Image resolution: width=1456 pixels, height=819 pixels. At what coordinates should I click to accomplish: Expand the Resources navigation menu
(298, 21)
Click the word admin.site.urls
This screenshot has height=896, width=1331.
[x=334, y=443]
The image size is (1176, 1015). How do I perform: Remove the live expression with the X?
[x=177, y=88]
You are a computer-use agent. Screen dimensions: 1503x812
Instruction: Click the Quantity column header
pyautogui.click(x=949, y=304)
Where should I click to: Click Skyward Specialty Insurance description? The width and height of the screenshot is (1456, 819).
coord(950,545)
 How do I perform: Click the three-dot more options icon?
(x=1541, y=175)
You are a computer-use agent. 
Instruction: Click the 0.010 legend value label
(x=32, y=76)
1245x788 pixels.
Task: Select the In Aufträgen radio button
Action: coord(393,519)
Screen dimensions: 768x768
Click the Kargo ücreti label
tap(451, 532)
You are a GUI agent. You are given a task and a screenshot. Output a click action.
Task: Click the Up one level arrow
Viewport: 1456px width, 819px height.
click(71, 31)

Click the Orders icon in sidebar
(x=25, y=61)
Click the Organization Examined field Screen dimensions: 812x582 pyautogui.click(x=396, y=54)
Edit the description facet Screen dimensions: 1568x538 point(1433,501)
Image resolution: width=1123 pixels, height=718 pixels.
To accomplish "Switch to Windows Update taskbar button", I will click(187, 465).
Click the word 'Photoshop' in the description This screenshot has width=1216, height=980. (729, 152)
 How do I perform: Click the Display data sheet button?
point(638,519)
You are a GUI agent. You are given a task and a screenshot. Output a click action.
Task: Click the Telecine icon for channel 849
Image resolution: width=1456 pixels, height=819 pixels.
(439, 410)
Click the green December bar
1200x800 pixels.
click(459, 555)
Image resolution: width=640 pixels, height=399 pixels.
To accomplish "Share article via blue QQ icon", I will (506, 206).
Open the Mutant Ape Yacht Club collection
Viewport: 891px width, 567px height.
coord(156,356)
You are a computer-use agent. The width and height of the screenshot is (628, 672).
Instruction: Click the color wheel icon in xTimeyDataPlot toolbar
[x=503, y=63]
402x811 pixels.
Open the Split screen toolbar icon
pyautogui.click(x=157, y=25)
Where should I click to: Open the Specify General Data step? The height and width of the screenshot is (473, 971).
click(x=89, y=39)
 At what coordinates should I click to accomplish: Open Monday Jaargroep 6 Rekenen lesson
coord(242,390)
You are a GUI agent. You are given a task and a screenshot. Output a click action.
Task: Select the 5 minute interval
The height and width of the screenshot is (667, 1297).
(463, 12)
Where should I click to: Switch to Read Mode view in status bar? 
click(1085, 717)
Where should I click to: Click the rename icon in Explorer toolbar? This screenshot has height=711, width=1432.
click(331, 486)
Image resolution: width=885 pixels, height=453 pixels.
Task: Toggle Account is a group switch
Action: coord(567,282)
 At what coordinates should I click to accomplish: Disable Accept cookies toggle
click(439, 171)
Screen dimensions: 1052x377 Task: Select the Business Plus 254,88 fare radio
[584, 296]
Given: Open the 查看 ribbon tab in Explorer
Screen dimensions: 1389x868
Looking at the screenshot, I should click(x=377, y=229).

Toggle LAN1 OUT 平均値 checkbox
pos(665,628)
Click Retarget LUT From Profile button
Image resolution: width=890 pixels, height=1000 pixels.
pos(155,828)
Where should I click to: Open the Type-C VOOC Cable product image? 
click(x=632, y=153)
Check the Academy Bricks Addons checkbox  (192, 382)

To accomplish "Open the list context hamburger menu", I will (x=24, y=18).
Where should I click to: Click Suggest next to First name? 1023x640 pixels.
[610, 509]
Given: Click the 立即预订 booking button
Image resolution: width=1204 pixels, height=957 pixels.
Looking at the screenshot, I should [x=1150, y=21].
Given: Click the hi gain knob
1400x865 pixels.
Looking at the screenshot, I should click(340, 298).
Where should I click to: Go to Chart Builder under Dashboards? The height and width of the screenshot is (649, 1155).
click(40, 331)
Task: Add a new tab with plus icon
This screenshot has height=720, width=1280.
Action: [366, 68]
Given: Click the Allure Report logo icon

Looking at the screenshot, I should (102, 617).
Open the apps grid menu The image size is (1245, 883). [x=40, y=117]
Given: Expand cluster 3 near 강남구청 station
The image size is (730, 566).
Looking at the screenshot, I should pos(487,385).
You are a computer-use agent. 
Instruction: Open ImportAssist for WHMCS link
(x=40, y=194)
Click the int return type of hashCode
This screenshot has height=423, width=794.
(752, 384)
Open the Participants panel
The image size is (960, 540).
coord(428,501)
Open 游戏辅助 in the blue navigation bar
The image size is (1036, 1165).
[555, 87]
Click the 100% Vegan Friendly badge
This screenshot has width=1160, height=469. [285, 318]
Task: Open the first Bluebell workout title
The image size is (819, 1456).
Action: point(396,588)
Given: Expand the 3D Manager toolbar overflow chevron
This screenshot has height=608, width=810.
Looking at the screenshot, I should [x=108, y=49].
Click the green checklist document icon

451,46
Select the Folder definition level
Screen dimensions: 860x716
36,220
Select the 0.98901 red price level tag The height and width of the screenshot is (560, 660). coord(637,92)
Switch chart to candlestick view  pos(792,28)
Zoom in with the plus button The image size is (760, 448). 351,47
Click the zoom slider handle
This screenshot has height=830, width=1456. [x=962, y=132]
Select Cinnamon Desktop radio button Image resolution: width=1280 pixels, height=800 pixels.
--------------------
Copy all of the records above verbatim, keeping every line unchanged and in its original order.

_Result below_
Image resolution: width=1456 pixels, height=819 pixels. At what coordinates should I click to accomplish: Expand the Resources navigation menu
(298, 21)
Click the word admin.site.urls
This screenshot has height=896, width=1331.
[x=334, y=443]
The image size is (1176, 1015). How do I perform: Remove the live expression with the X?
[x=177, y=88]
You are a computer-use agent. Screen dimensions: 1503x812
Instruction: Click the Quantity column header
pyautogui.click(x=949, y=304)
Where should I click to: Click Skyward Specialty Insurance description? The width and height of the screenshot is (1456, 819).
coord(950,545)
 How do I perform: Click the three-dot more options icon?
(x=1541, y=175)
You are a computer-use agent. 
Instruction: Click the 0.010 legend value label
(x=32, y=76)
1245x788 pixels.
Task: Select the In Aufträgen radio button
Action: coord(393,519)
Screen dimensions: 768x768
Click the Kargo ücreti label
tap(451, 532)
You are a GUI agent. You are given a task and a screenshot. Output a click action.
Task: Click the Up one level arrow
Viewport: 1456px width, 819px height.
click(71, 31)

Click the Orders icon in sidebar
(x=25, y=61)
Click the Organization Examined field Screen dimensions: 812x582 pyautogui.click(x=396, y=54)
Edit the description facet Screen dimensions: 1568x538 point(1433,501)
Image resolution: width=1123 pixels, height=718 pixels.
To accomplish "Switch to Windows Update taskbar button", I will click(187, 465).
Click the word 'Photoshop' in the description This screenshot has width=1216, height=980. (729, 152)
 How do I perform: Click the Display data sheet button?
point(638,519)
You are a GUI agent. You are given a task and a screenshot. Output a click action.
Task: Click the Telecine icon for channel 849
Image resolution: width=1456 pixels, height=819 pixels.
(439, 410)
Click the green December bar
1200x800 pixels.
click(459, 555)
Image resolution: width=640 pixels, height=399 pixels.
To accomplish "Share article via blue QQ icon", I will (506, 206).
Open the Mutant Ape Yacht Club collection
Viewport: 891px width, 567px height.
coord(156,356)
You are a computer-use agent. The width and height of the screenshot is (628, 672).
Instruction: Click the color wheel icon in xTimeyDataPlot toolbar
[x=503, y=63]
402x811 pixels.
Open the Split screen toolbar icon
pyautogui.click(x=157, y=25)
Where should I click to: Open the Specify General Data step? The height and width of the screenshot is (473, 971).
click(x=89, y=39)
 At what coordinates should I click to accomplish: Open Monday Jaargroep 6 Rekenen lesson
coord(242,390)
You are a GUI agent. You are given a task and a screenshot. Output a click action.
Task: Select the 5 minute interval
The height and width of the screenshot is (667, 1297).
(463, 12)
Where should I click to: Switch to Read Mode view in status bar? 
click(1085, 717)
Where should I click to: Click the rename icon in Explorer toolbar? This screenshot has height=711, width=1432.
click(331, 486)
Image resolution: width=885 pixels, height=453 pixels.
Task: Toggle Account is a group switch
Action: coord(567,282)
 At what coordinates should I click to accomplish: Disable Accept cookies toggle
click(439, 171)
Screen dimensions: 1052x377 Task: Select the Business Plus 254,88 fare radio
[584, 296]
Given: Open the 查看 ribbon tab in Explorer
Screen dimensions: 1389x868
Looking at the screenshot, I should click(x=377, y=229).

Toggle LAN1 OUT 平均値 checkbox
pos(665,628)
Click Retarget LUT From Profile button
Image resolution: width=890 pixels, height=1000 pixels.
pos(155,828)
Where should I click to: Open the Type-C VOOC Cable product image? 
click(x=632, y=153)
Check the Academy Bricks Addons checkbox  (192, 382)

To accomplish "Open the list context hamburger menu", I will (x=24, y=18).
Where should I click to: Click Suggest next to First name? 1023x640 pixels.
[610, 509]
Given: Click the 立即预订 booking button
Image resolution: width=1204 pixels, height=957 pixels.
Looking at the screenshot, I should [x=1150, y=21].
Given: Click the hi gain knob
1400x865 pixels.
Looking at the screenshot, I should click(340, 298).
Where should I click to: Go to Chart Builder under Dashboards? The height and width of the screenshot is (649, 1155).
click(40, 331)
Task: Add a new tab with plus icon
This screenshot has height=720, width=1280.
Action: [366, 68]
Given: Click the Allure Report logo icon

Looking at the screenshot, I should (102, 617).
Open the apps grid menu The image size is (1245, 883). [x=40, y=117]
Given: Expand cluster 3 near 강남구청 station
The image size is (730, 566).
Looking at the screenshot, I should pos(487,385).
You are a computer-use agent. 
Instruction: Open ImportAssist for WHMCS link
(x=40, y=194)
Click the int return type of hashCode
This screenshot has height=423, width=794.
(752, 384)
Open the Participants panel
The image size is (960, 540).
coord(428,501)
Open 游戏辅助 in the blue navigation bar
The image size is (1036, 1165).
[555, 87]
Click the 100% Vegan Friendly badge
This screenshot has width=1160, height=469. [285, 318]
Task: Open the first Bluebell workout title
The image size is (819, 1456).
Action: point(396,588)
Given: Expand the 3D Manager toolbar overflow chevron
This screenshot has height=608, width=810.
Looking at the screenshot, I should [x=108, y=49].
Click the green checklist document icon

451,46
Select the Folder definition level
Screen dimensions: 860x716
36,220
Select the 0.98901 red price level tag The height and width of the screenshot is (560, 660). coord(637,92)
Switch chart to candlestick view  pos(792,28)
Zoom in with the plus button The image size is (760, 448). 351,47
Click the zoom slider handle
This screenshot has height=830, width=1456. [x=962, y=132]
Select Cinnamon Desktop radio button Image resolution: width=1280 pixels, height=800 pixels.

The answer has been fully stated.